Наверное, всем людям в равной степени присуща способность познавать истину и заблуждаться, творить добро и вершить зло, радоваться и страдать, но каждый человек в отдельности тщится очернить человеческую природу, чтобы как-нибудь да возвыситься над нею и присвоить те высокие достоинства, в которых отказывает себе подобным. Мы так самонадеянны, что убеждены, будто наши собственные стремления отличны от стремлений всего рода человеческого, словно, клевеща на него, мы сами остаемся незапятнанными. Это нелепое тщеславие и лежит в основе тех выпадов против нашей натуры, которыми пестрят философские трактаты. Человек нынче в немилости у племени умствующих, они словно состязаются, кто больше его опорочит. Но, возможно, мы сейчас подошли к той поворотной точке, за которой начнется пора, когда ему вернут все добродетели, ибо философия не менее подвластна моде, нежели наряды, музыка, архитектура и пр.
Довольно какому-нибудь мнению стать общепринятым, как все уже спешат отказаться от него во имя прямо противоположного, — опять-таки до тех пор, пока не устареет и оно и не явится нужда щегольнуть новинкой. Следовательно, не стоит удивляться, что, достигнув вершины в любой области науки или искусства, люди торопятся сойти с нее в погоне за славой открывателей неведомого; этим отчасти и объясняется столь быстрый упадок самых блистательных эпох и погружение их во тьму варварства.
Великие люди, научив слабодушных размышлять, наставили их на путь заблуждений.
Истинное величие мы признаем даже против собственной воли. Славу завоевателей всегда принижали, народам она всегда несла беды — и всегда внушала почтение.

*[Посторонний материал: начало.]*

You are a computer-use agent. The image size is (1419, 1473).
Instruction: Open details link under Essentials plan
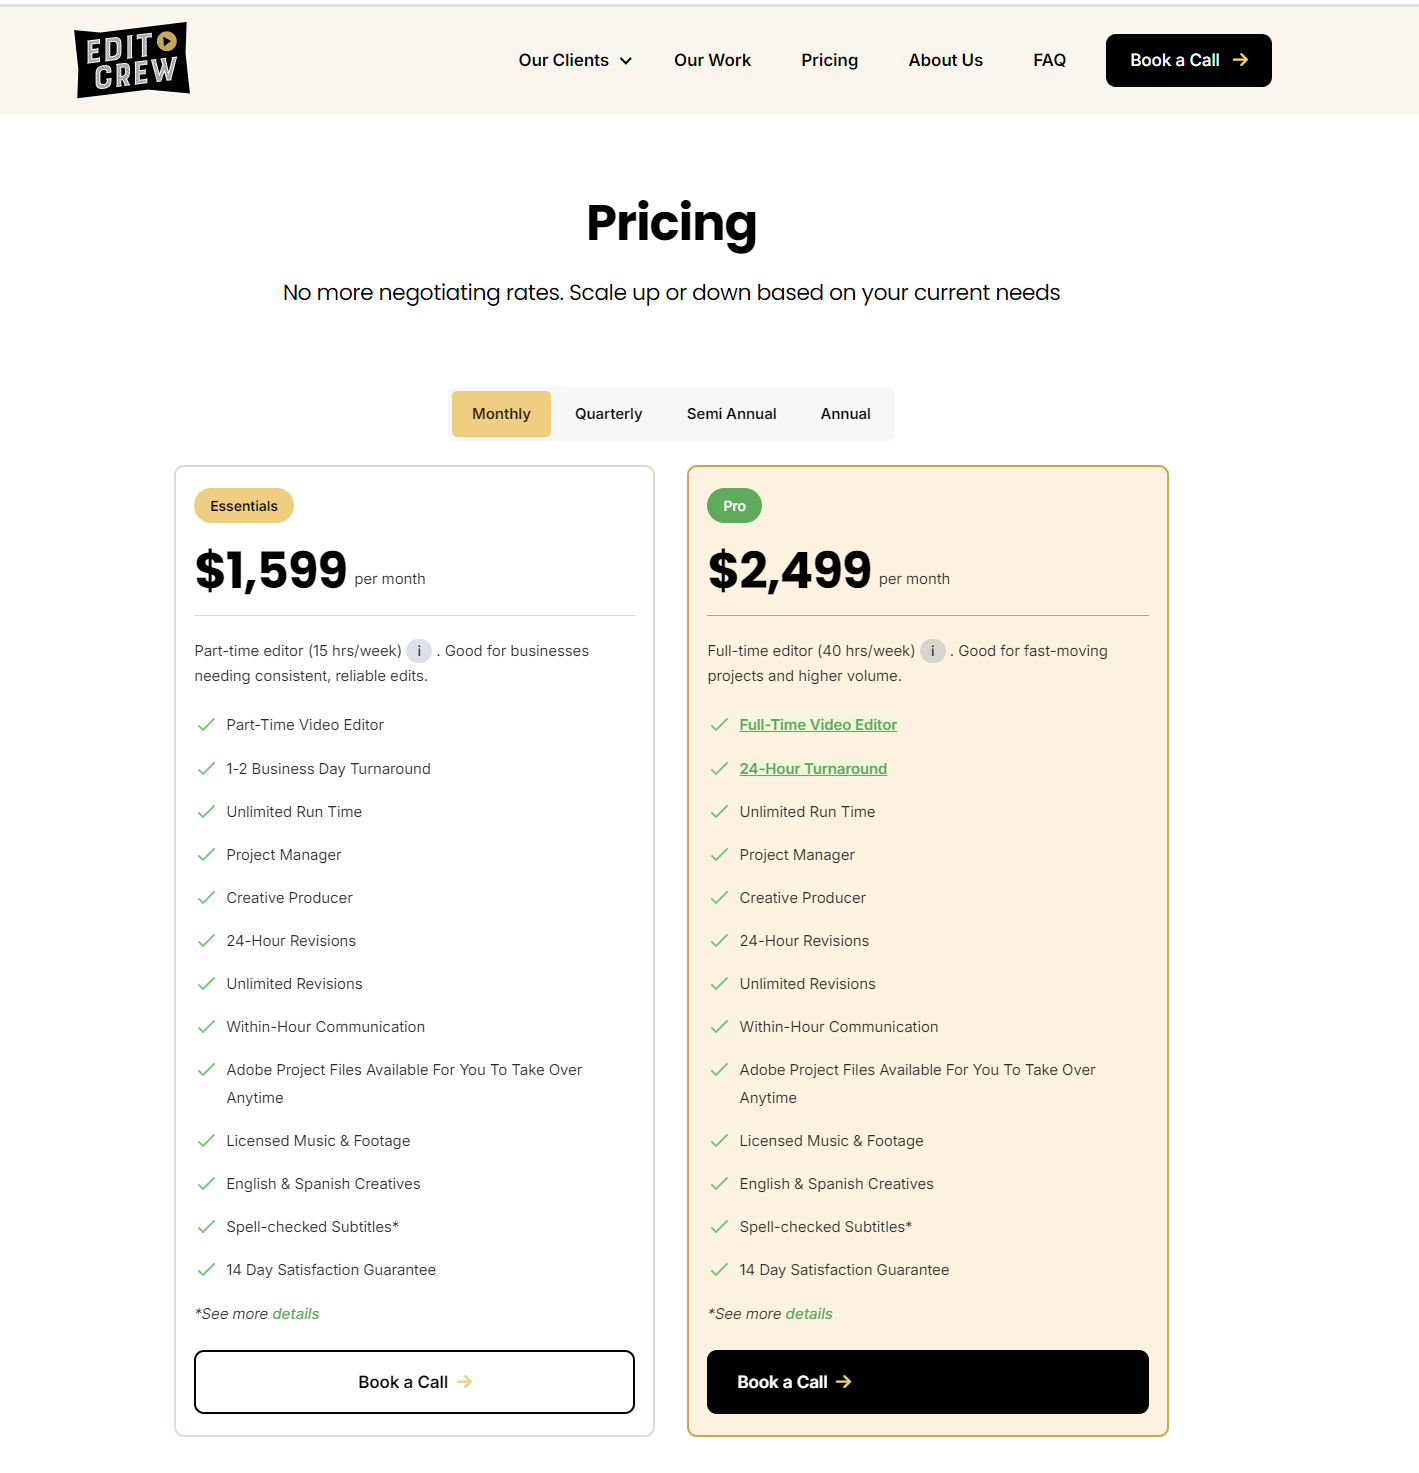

Созерцатель, покоясь на ложе в обитой штофом опочивальне, честит поносными словами воина, который, стоя в зимнюю пору на берегу реки, с оружием в руках ночи напролет безмолвно охраняет безопасность отчизны.
Славу свою герой полагает не в том, чтобы нести чужеземцам голод и разорение, а в том, чтобы самому их терпеть во имя родины, не в том, чтобы сеять смерть, а в том, чтобы смело смотреть ей в глаза.
Порок сеет раздор, доблесть бросается в бой; не будь на свете доблестных людей, мир никогда бы не нарушался.
Первыми среди людей добились богатства либо самые умные, либо самые ловкие. Неравенство состояний лишь следствие неравенства одаренности или мужества.
Утверждать, будто равенство — закон природы, значит заблуждаться. Все творения природы неравны меж собой. Подчинение и зависимость — вот ее верховный закон.
Сколько ни ставить преград самовластию государя, все равно никакой закон не воспрепятствует тирану злоупотреблять своим верховенством.
Люди волей-неволей почитают природные дарования, потому что ни ученость, ни богатство, не помогут их обрести.
Большинство людей до того ограничено условиями своего существования, что даже в мыслях не дерзают выйти за пределы очерченного круга; пусть порою и можно встретить человека, который в силу долгих размышлений о сути великого сам словно бы стал неспособен к ничтожному, но насколько больше таких, что из-за вечной занятости ничтожным уже неспособны даже отличить его от великого!
Самые безрассудные, самые немыслимые чаянья приводили порою к разительным успехам.
Подданные льстят государям куда как с большим пылом, чем те эту лесть выслушивают. Жажда что-то добыть всегда острее, чем наслаждение уже добытым.
Мы делаем вид, будто нам лень завоевывать славу, и при этом лезем из кожи ради ничтожной корысти.
Нам приятны порою даже такие похвалы, которым мы сами не верим.